Brocchi, Vite de' Santi e Beati fiorentini.

Biscioni, Lettere de' Santi e Beati fiorentini.

Oltre il Razzi e le tante monografie. E vedi qui sopra a pag. 297.

[416.] Fra le carte tolte ai conventi, e deposte nella Magliabecchiana, trovammo pure la storia de' conventi di Santa Maria Novella e di Santa Croce, ma neppur parola dell'Inquisizione. Le carte di questa dovettero esser deposte nell'archivio della Curia, dove giaciono in disordine.

[417.] Lo Statuto di Firenze era stato compilato la prima volta nel 1353 da Tommaso da Gubbio, e divenne quasi comune a tutta la Toscana, eccetto il Senese: talchè la repubblica ne commise una nuova redazione a Paolo di Castro nel 1415. Era talmente accreditato, che, giusta il Gravina, veniva chiamato speculum et lucerna juris, virtus juris, dux universorum, robur veritatis, auriga optimus, Apollo Pythius, Apollinis oraculum, etc.

[418.] Di questa venuta di Cosimo a Roma fa cenno anche il De Thou, Historiæ XXVI, sez. 16, dicendo: Fluctuanti (Pio IV p.p.) et de alia quavis re potius quam de munere pastorali sollicito, supervenit Cosmus... perhonorificeque exceptus, ac deinde ad colloquium privatum admissus, rationibus suis pervicit ut Concilium indiceretur. Il Lagomarsino inveisce contro questo passo (Comm. alle ep. del Poggiano. Tom. II, pag. 154).

[419.] N. CCIC del Carteggio di papi e cardinali nell'Archivio di Stato a Firenze.

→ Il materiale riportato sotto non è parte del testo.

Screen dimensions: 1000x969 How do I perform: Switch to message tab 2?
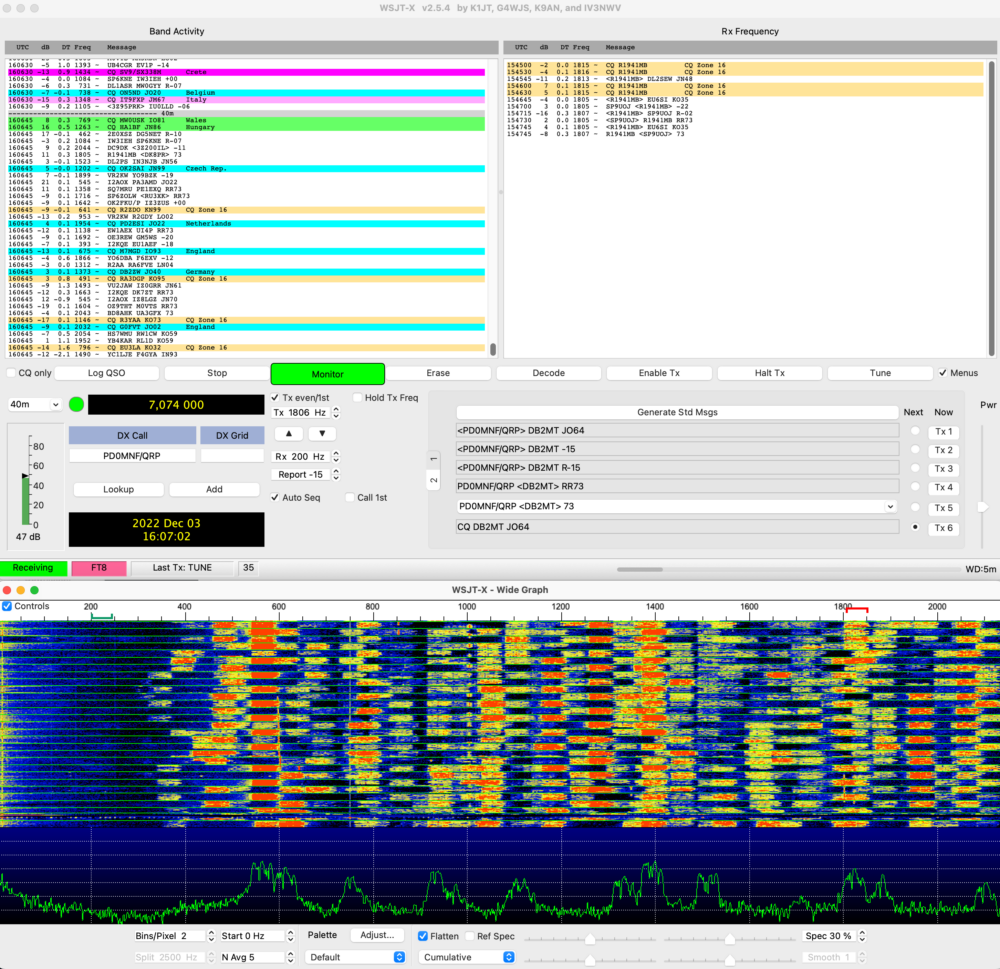(x=434, y=478)
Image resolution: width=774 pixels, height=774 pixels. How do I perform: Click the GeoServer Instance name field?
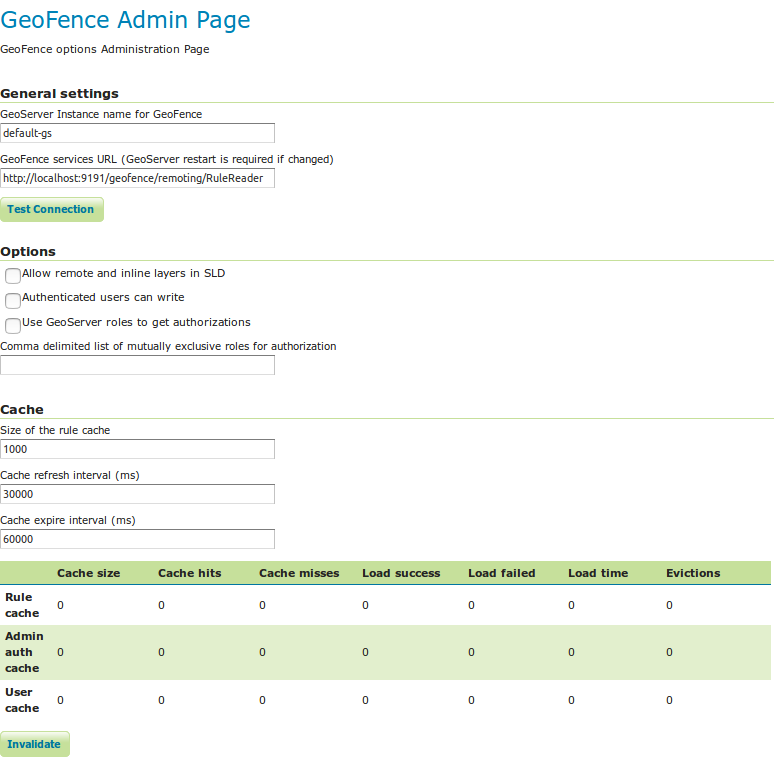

[420.] Già riferimmo nel Discorso XXXI, nota 15, alcun che delle relazioni fiorentine sopra il Concilio di Trento. Singolarmente notevoli sono le corrispondenze di Bernardo Daretti nel 1546, di Pier Francesco del Riccio nei numeri 47 e 48 del Carteggio universale nell'Archivio di Stato. Ambasciadore pel duca al Concilio era Giovanni Strozzi, poi Jacobo Guida vescovo di Penna. Del primo (al nº 4011) leggiam questa lettera del 1555 15 marzo al granduca:

«Essendo occorse più volte quistioni fra servidori, come spesso accade dove sono tante persone e di così diverse condizioni, e andatisi a poco a poco ampliando e facendosi interesse di nazioni subito che duoi s'affrontavano, del che qui si dà la colpa maggiore alli Spagnuoli, parendo che sieno vaghi di far quadriglie, venerdì alquanti di loro vennero alle mani con certi Italiani, e chiamando ciascheduno la sua nazione, crebbe la zuffa con molti feriti et alcuni morti, di sorte che il capitano della terra fece sonare a martello, e levato in arme il popolo, quietò il tumulto, et ha ordinato certe guardie per ovviare a simile scandalo».